I shut everything down for two months, and yet again, I was done. I was out of the game and I later began the job search for anything and everything outside of softball.
Then former FPN editor and Minnesota All-American, Sara Moulton, contacted me about this opening, her position she was moving on from, and the rest is history.
Fast forward again to present day – after everything, all the recent heart ache, pain, and complete loss of myself – here I was standing in the outfield, moving in and out of the crowd, snapping photographs of 2019 NCAA DI Champion UCLA’s on field celebration. Wow.
Wow. Wow. Wow.
How did this all happen?
I never, not in a million years, would have ever thought I’d be here. I still can’t fully wrap my head around how it all happened but I couldn’t be more excited and grateful for Fastpitch News, these opportunities, and all the people who have helped get me here.
For me, time and time again it seems that even when the “bad” rears its head, the good overpowers and the game as well as the people who make it so beautiful, are too important to step away from.

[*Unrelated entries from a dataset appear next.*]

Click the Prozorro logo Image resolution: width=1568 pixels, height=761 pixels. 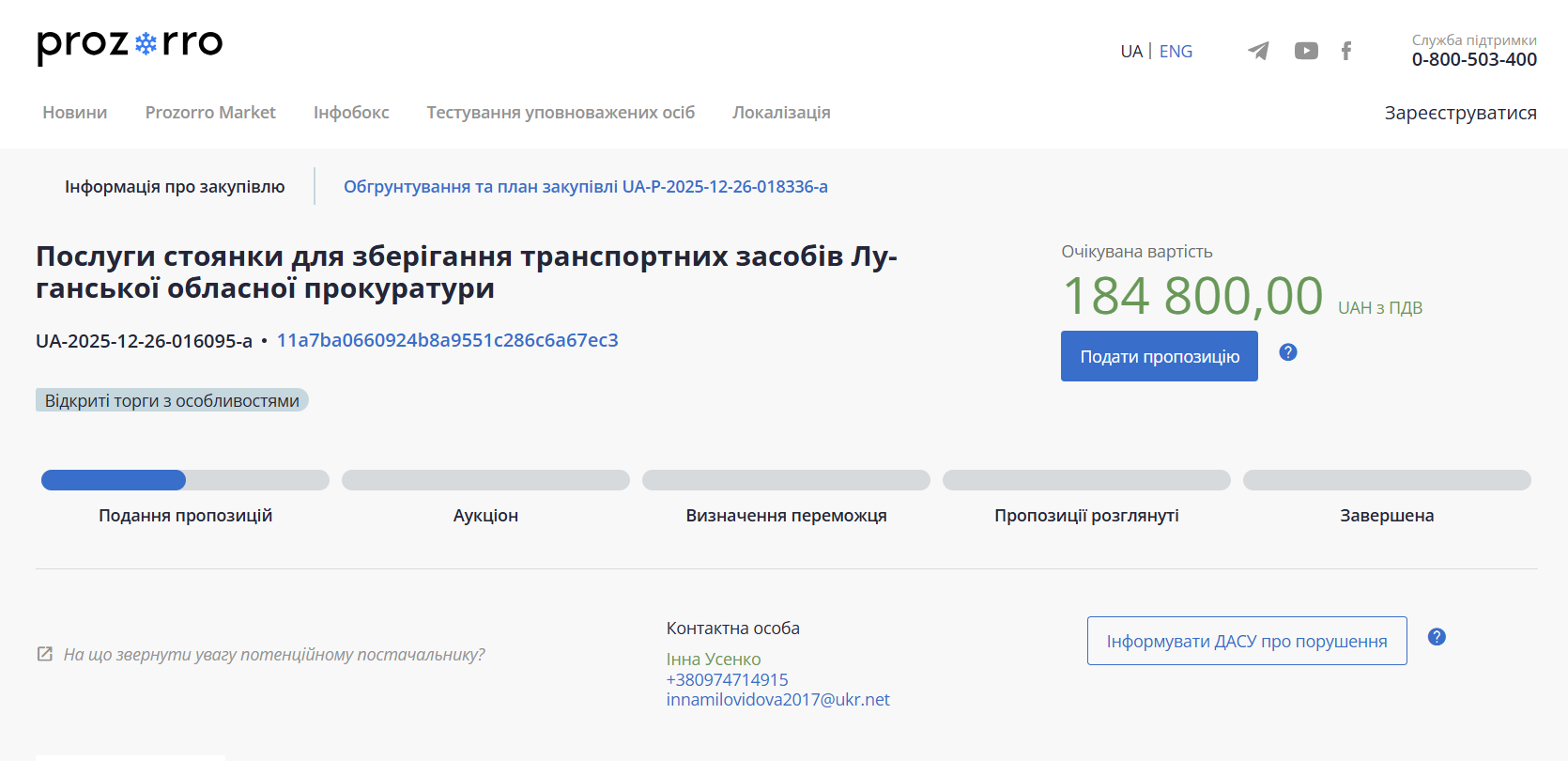tap(130, 44)
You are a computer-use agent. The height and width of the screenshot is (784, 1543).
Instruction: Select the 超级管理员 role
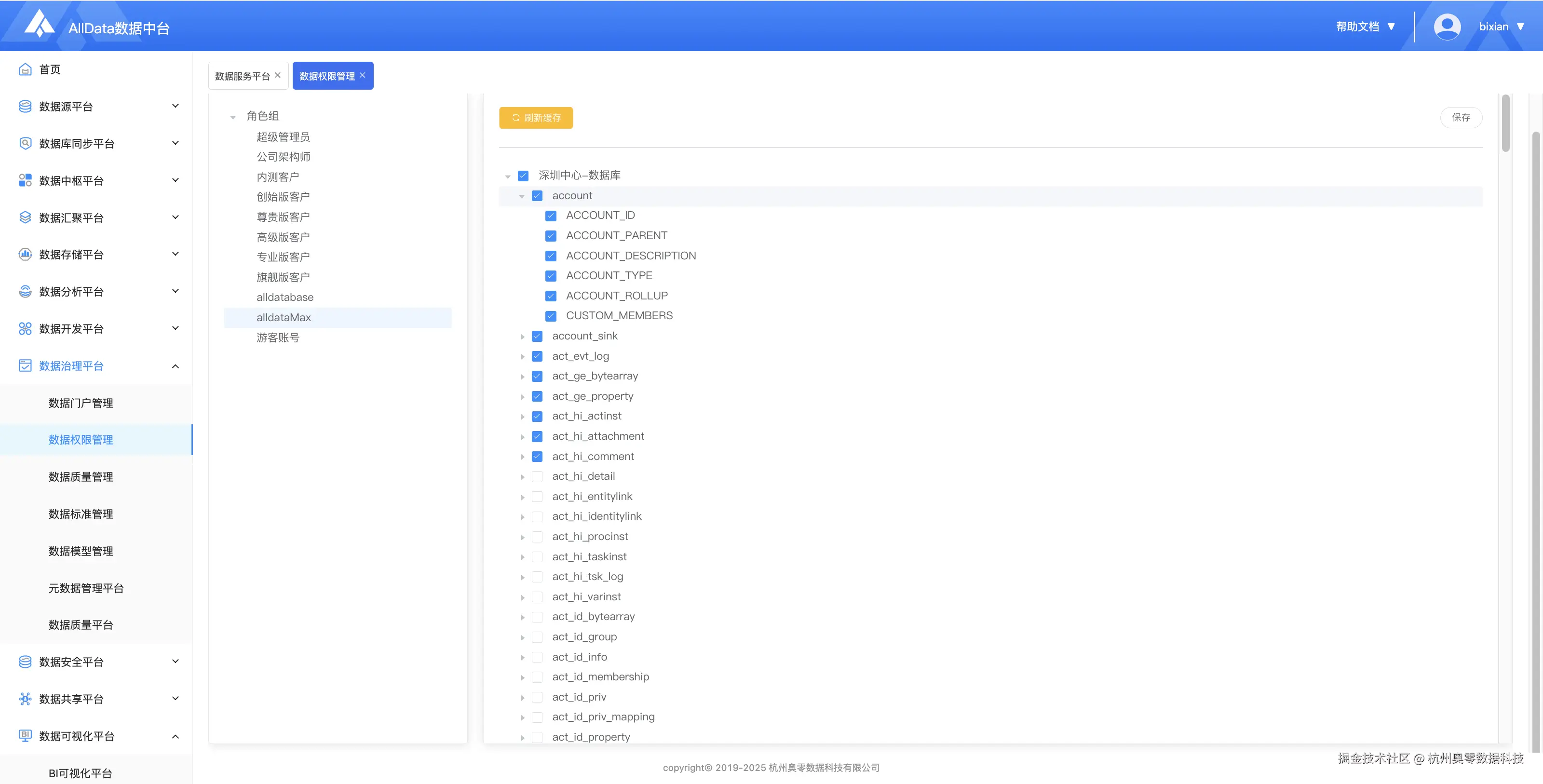click(x=283, y=137)
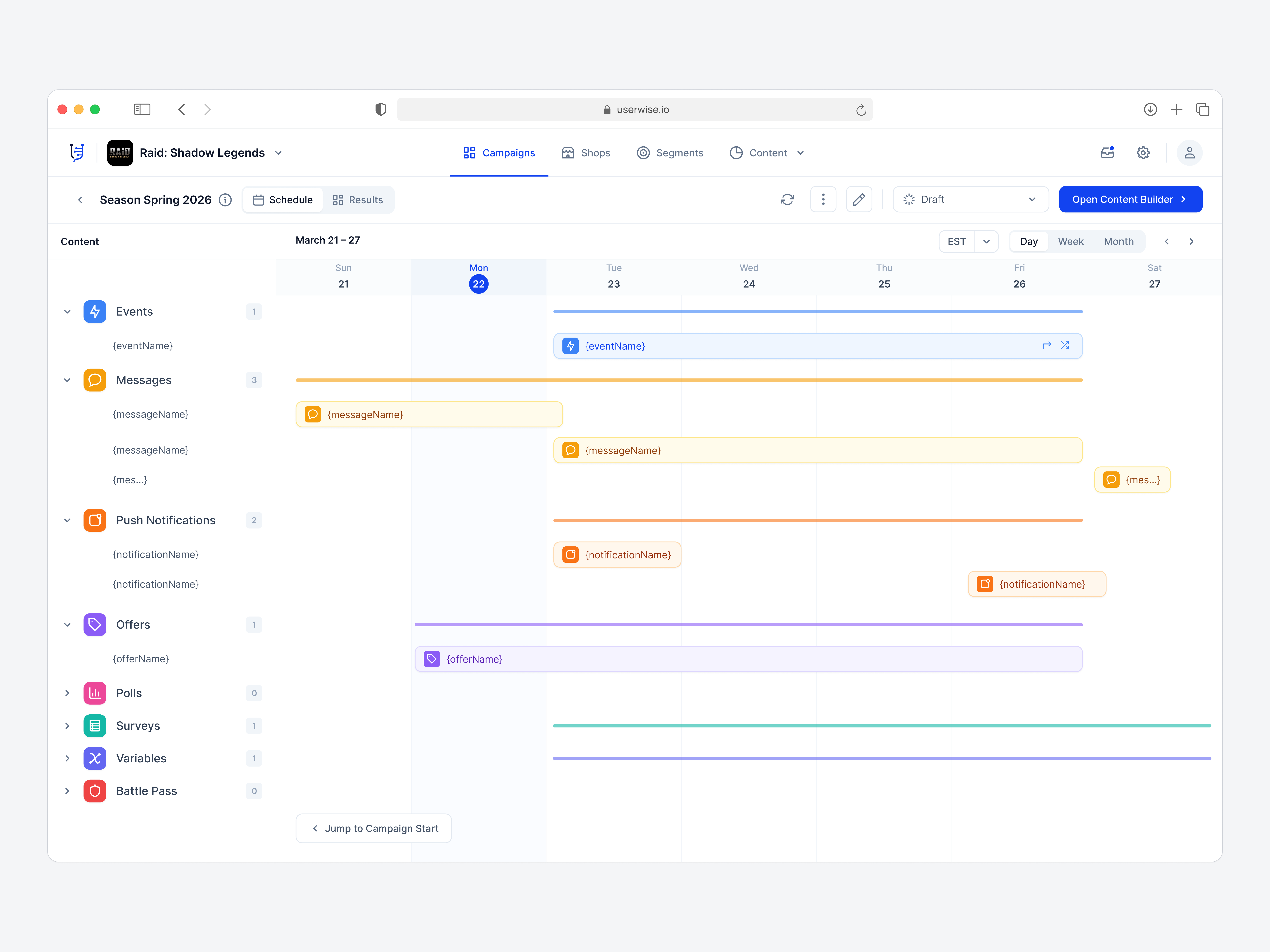Click the Offers tag icon
Viewport: 1270px width, 952px height.
(x=95, y=624)
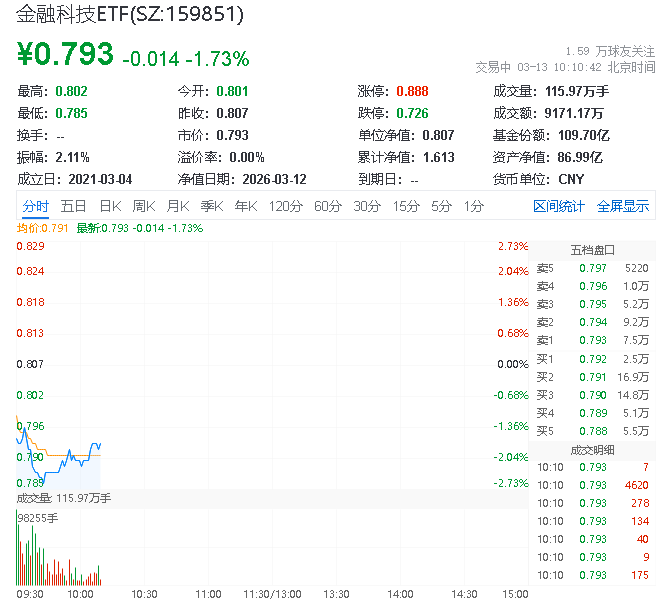Select the 买1 order row at 0.792
Viewport: 656px width, 613px height.
click(592, 357)
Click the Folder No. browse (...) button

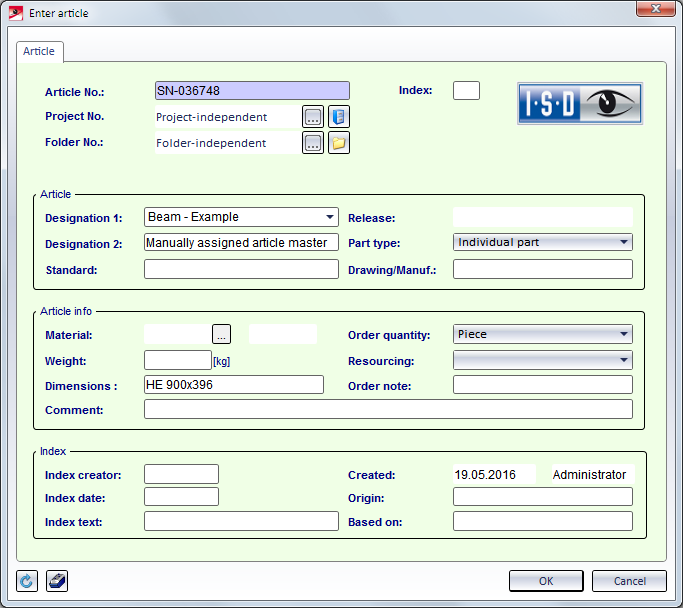[313, 143]
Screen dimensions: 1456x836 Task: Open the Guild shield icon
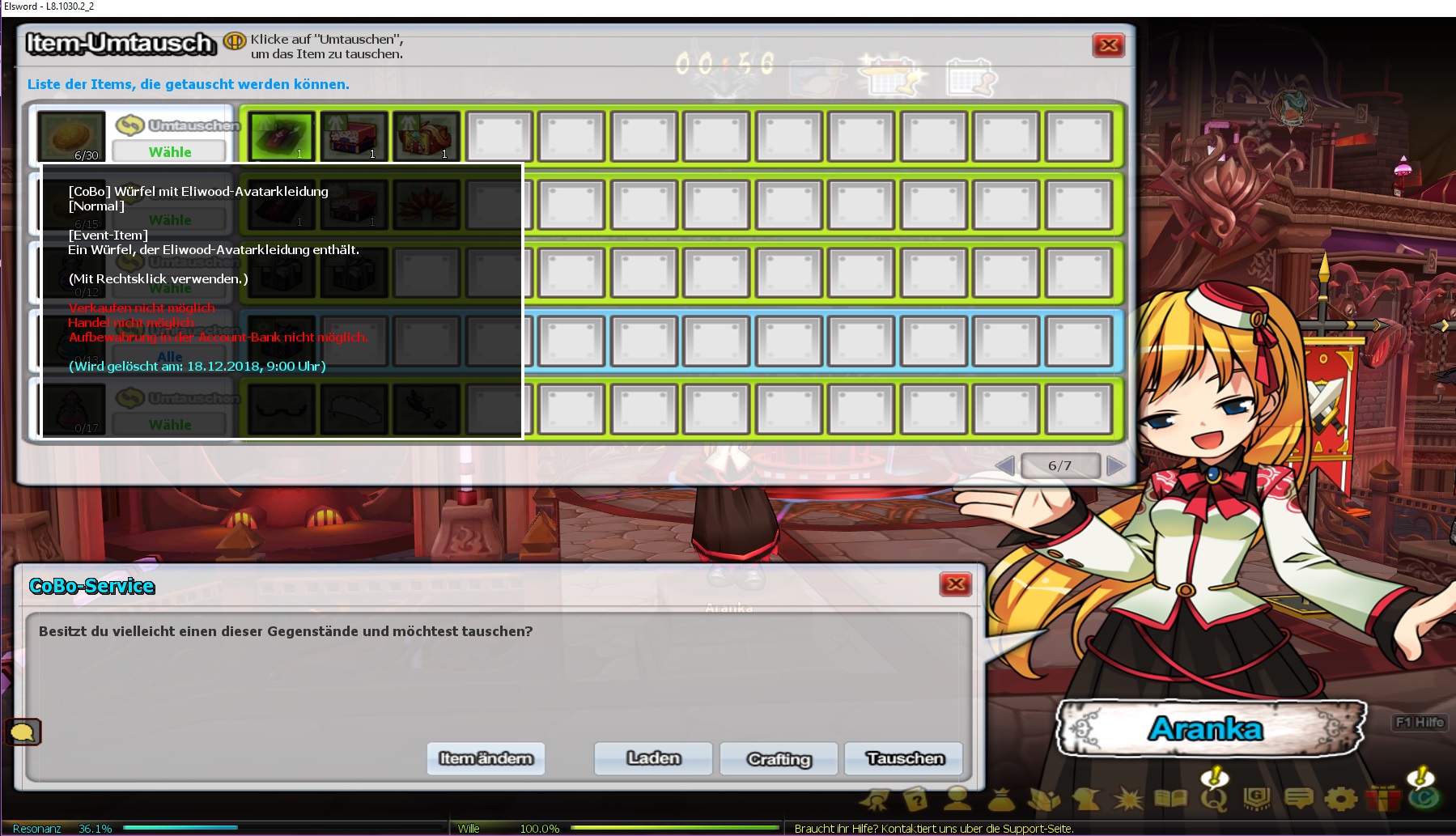[x=1256, y=800]
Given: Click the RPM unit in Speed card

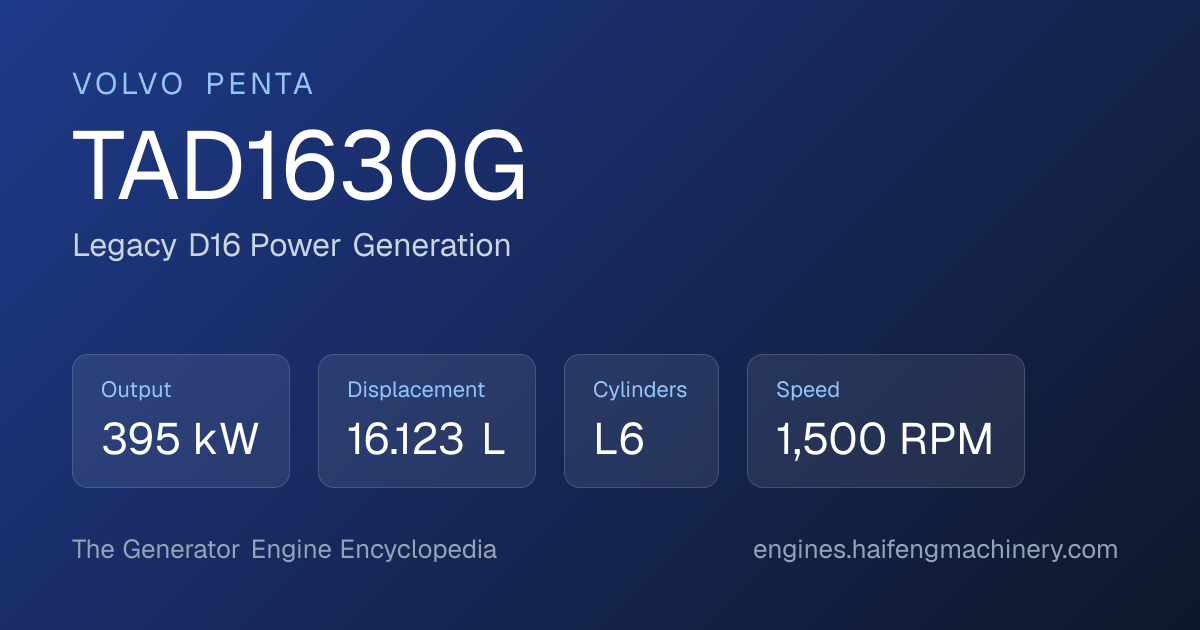Looking at the screenshot, I should pyautogui.click(x=947, y=440).

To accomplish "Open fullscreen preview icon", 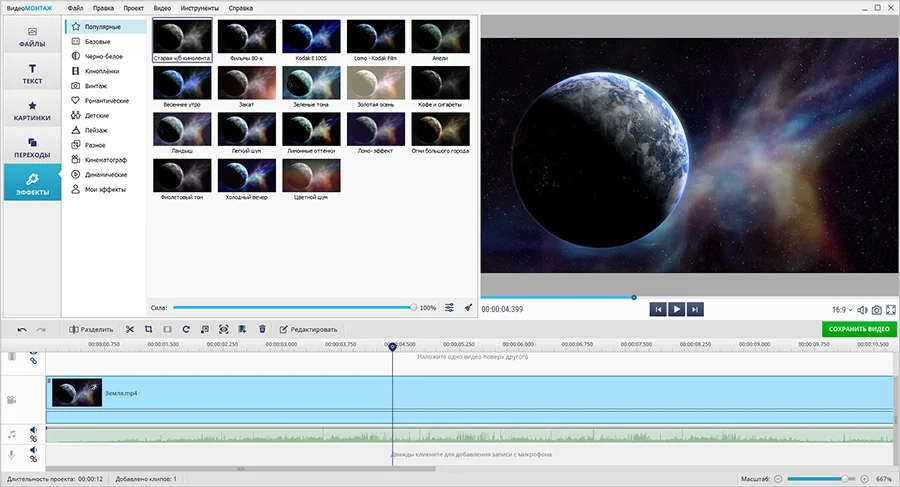I will [891, 310].
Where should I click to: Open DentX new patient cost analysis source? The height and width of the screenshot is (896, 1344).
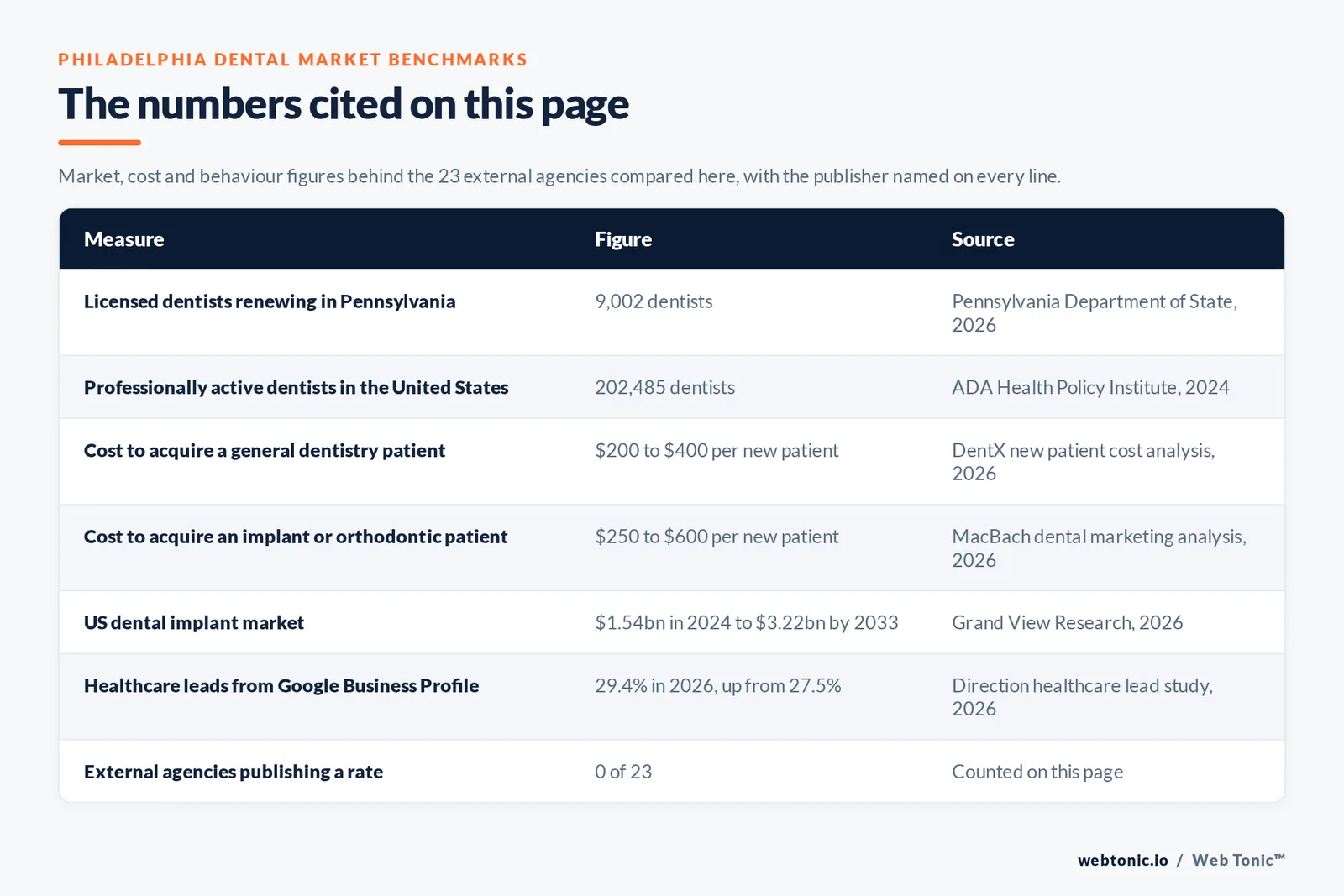click(1084, 462)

As much as I still contemplate and try to balance the dueling thoughts and feelings I wrestle with I hold so much of hope for this game – for those who dedicate their lives to this game and operate in this space the “right” way; for the importance of its place in today’s world; and everything it brings to the table.
But there are a number of threats to it as well.
As good as we are, we can be better! This sport, and sports in general, can be so, so good! And they are important especially in the youth ranks. There’s so much good that comes from all of this.
This is what we need to elevate, this is what we need to push forward.
Transfer portals, message boards, rankings, individuals who may have questionable motives or methods, recruiting issues, gossip, the “salacious”, etc. are some of what threatens us and are things we can collectively control. Together we an work against the negative to elevate our amazing game to even higher heights!
We’ve seen how amazing our community is and can be. Most recently following the passing of Alex Wilcox and Gerry Ann Glassco as well as the devastation to Louisiana Tech. That is the energy and togetherness we need because at the end of the day all of this should be about the memories, friendships, and relationships made; personal growth and successes that serve athletes their entire life; the real world skills developed that help make this society better for everyone.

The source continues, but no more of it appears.